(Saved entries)
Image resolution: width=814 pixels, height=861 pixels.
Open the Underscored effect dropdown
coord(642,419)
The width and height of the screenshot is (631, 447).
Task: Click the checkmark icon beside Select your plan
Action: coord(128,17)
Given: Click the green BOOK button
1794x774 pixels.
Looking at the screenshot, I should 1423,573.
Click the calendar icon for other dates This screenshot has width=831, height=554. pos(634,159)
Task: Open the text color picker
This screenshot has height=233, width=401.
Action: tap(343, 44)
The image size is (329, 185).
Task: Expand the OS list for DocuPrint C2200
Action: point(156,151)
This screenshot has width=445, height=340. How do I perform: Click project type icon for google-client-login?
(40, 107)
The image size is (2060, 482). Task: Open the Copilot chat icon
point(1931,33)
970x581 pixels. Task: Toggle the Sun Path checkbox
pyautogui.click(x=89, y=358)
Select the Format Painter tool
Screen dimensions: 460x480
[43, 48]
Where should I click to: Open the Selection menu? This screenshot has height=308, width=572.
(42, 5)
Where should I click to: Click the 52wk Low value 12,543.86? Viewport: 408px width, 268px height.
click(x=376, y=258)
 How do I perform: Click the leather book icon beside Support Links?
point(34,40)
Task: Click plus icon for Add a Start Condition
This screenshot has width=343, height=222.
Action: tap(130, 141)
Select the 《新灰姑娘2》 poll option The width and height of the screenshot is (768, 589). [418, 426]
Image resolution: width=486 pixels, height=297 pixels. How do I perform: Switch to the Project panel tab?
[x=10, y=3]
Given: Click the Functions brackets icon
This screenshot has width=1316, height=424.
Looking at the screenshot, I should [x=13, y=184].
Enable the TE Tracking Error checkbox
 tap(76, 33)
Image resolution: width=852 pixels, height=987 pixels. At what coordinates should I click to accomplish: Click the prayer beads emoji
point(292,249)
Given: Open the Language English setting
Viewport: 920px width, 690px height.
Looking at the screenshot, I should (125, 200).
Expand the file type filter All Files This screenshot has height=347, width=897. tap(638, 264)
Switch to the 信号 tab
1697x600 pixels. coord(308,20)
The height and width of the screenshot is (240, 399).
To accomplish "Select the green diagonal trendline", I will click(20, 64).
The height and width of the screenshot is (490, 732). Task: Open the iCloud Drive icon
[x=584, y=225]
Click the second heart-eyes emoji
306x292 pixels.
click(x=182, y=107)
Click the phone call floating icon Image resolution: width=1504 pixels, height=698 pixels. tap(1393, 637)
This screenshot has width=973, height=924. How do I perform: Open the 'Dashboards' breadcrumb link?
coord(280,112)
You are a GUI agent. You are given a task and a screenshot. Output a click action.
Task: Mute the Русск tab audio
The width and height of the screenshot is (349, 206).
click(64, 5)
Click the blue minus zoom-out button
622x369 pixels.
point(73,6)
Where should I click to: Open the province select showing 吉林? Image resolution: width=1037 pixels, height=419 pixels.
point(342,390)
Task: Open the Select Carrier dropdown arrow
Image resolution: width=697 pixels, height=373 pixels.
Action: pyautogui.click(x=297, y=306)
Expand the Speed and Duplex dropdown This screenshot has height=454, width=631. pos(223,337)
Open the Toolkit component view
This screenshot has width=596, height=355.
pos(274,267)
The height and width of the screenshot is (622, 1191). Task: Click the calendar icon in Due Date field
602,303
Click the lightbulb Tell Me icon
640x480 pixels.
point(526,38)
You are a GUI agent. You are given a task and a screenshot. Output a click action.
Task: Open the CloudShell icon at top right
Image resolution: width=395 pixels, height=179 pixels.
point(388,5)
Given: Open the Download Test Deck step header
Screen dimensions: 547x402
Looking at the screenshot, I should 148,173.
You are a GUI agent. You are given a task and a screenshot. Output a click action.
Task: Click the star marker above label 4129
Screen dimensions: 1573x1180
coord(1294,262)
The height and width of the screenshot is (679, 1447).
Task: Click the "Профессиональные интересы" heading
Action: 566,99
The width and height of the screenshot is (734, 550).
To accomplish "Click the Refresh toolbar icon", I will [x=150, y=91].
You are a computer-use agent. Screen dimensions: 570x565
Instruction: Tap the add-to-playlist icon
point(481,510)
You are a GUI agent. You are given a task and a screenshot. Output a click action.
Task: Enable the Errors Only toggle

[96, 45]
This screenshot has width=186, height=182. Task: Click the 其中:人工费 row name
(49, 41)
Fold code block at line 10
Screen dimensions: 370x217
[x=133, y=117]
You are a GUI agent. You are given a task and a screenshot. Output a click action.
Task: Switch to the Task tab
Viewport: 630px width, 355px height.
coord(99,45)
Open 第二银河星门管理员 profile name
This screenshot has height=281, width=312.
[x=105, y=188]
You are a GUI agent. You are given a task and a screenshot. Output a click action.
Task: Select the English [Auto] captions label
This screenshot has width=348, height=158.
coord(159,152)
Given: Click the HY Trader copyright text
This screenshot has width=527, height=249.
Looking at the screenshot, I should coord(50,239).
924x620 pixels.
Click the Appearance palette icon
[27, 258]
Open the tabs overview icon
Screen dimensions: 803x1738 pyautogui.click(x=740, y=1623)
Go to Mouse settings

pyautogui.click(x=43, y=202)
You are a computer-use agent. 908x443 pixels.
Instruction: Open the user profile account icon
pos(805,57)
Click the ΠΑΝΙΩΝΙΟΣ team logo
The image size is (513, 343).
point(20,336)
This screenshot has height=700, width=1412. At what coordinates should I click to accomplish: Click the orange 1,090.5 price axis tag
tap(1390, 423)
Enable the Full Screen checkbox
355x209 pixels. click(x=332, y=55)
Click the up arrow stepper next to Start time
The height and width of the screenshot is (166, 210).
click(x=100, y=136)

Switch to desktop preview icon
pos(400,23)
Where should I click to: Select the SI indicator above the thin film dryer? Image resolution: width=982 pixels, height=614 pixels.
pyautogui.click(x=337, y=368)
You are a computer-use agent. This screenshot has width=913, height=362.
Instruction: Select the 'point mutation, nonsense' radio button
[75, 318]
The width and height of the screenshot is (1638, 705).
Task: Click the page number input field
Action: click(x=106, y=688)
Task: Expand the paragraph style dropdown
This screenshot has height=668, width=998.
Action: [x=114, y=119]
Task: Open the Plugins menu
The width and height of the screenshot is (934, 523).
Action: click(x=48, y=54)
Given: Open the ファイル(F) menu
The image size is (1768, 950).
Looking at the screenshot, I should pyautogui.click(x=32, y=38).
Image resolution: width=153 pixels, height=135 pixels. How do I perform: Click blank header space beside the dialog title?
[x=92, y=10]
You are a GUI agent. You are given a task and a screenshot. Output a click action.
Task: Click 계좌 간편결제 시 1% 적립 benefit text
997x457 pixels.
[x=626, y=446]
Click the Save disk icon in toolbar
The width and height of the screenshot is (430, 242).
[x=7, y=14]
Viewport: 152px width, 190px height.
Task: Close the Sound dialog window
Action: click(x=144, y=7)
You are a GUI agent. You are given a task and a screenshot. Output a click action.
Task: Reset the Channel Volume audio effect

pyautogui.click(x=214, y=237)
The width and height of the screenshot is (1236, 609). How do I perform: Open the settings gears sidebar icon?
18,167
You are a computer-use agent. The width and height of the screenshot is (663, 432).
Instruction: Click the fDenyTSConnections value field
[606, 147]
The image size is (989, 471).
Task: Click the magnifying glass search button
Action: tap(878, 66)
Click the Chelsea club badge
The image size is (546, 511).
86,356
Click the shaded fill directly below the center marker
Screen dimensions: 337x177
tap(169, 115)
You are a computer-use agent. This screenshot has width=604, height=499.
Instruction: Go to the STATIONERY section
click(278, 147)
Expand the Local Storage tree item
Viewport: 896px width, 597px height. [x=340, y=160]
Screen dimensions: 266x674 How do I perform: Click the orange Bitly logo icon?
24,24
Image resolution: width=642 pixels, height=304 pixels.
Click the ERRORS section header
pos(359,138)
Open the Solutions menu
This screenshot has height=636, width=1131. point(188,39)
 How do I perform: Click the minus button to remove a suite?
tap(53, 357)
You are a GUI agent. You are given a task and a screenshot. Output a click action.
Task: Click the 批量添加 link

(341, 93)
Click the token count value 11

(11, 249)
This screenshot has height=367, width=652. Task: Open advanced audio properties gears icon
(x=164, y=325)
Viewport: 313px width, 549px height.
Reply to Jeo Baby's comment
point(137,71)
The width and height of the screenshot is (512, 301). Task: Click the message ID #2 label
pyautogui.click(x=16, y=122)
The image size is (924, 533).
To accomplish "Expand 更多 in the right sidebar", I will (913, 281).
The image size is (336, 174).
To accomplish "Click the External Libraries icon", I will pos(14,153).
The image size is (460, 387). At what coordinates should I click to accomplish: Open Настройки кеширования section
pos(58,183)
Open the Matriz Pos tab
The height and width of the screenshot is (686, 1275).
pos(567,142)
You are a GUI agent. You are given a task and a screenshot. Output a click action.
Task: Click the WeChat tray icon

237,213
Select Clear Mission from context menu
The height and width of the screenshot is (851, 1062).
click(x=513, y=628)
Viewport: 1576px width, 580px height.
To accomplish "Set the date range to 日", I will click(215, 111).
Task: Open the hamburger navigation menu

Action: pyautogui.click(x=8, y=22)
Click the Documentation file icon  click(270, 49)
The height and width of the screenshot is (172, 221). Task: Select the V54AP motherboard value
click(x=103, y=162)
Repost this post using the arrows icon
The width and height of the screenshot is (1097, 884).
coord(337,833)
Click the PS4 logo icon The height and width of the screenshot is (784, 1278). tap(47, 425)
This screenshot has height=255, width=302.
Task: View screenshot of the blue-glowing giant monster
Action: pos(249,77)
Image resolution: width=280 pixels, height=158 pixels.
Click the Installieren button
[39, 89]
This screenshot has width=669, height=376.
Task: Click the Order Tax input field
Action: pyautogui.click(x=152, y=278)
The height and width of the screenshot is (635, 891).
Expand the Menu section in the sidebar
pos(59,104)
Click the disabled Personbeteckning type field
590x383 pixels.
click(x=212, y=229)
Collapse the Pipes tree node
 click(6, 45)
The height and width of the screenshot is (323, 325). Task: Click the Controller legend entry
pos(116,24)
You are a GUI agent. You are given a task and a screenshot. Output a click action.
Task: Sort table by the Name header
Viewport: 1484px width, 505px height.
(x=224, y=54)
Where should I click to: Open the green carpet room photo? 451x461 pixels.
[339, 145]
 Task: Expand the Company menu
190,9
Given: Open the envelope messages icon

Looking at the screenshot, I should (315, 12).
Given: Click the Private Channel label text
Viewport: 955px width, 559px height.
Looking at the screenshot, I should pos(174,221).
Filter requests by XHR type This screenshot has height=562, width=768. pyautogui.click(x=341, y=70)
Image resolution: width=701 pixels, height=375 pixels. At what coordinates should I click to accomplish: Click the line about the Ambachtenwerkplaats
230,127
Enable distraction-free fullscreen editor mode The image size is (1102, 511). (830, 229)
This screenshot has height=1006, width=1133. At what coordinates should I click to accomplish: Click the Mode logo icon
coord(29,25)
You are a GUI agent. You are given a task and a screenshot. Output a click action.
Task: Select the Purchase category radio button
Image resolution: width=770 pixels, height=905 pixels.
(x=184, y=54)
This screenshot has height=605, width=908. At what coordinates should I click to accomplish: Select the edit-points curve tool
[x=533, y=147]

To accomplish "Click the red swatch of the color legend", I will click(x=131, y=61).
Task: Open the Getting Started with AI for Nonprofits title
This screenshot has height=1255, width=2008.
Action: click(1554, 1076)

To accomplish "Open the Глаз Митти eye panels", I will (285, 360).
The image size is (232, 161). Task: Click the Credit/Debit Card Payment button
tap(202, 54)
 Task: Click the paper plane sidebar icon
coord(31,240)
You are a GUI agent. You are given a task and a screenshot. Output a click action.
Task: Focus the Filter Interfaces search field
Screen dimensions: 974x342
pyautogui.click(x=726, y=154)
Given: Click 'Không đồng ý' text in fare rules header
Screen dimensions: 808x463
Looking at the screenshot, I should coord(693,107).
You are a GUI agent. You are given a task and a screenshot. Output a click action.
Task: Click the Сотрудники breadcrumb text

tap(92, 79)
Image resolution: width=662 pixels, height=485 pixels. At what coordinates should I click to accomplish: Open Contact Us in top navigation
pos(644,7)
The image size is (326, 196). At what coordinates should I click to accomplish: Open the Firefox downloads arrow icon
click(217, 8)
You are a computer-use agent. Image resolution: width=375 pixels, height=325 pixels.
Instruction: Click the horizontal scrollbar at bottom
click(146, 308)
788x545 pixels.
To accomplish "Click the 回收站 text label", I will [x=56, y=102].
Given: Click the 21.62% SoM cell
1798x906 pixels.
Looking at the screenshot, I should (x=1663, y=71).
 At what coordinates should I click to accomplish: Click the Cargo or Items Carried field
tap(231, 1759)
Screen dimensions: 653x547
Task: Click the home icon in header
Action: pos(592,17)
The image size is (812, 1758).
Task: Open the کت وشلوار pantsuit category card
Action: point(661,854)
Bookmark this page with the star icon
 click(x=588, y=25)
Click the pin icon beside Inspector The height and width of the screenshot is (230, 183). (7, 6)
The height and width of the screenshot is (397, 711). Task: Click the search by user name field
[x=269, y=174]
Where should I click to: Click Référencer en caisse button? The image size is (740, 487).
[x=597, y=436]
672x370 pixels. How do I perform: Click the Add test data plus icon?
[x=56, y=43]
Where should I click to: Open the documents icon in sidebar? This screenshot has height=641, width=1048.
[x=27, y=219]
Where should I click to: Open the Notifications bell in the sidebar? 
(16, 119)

Exercise aim: Your answer should be the lines above from the one containing "How do I perform: Click the minus" through the one containing "The image size is (924, 533).", copied exactly and with both ends kept.

Completed exercise:
 How do I perform: Click the minus button to remove a suite?
tap(53, 357)
You are a GUI agent. You are given a task and a screenshot. Output a click action.
Task: Click the 批量添加 link

(341, 93)
Click the token count value 11

(11, 249)
This screenshot has height=367, width=652. Task: Open advanced audio properties gears icon
(x=164, y=325)
Viewport: 313px width, 549px height.
Reply to Jeo Baby's comment
point(137,71)
The width and height of the screenshot is (512, 301). Task: Click the message ID #2 label
pyautogui.click(x=16, y=122)
The image size is (924, 533).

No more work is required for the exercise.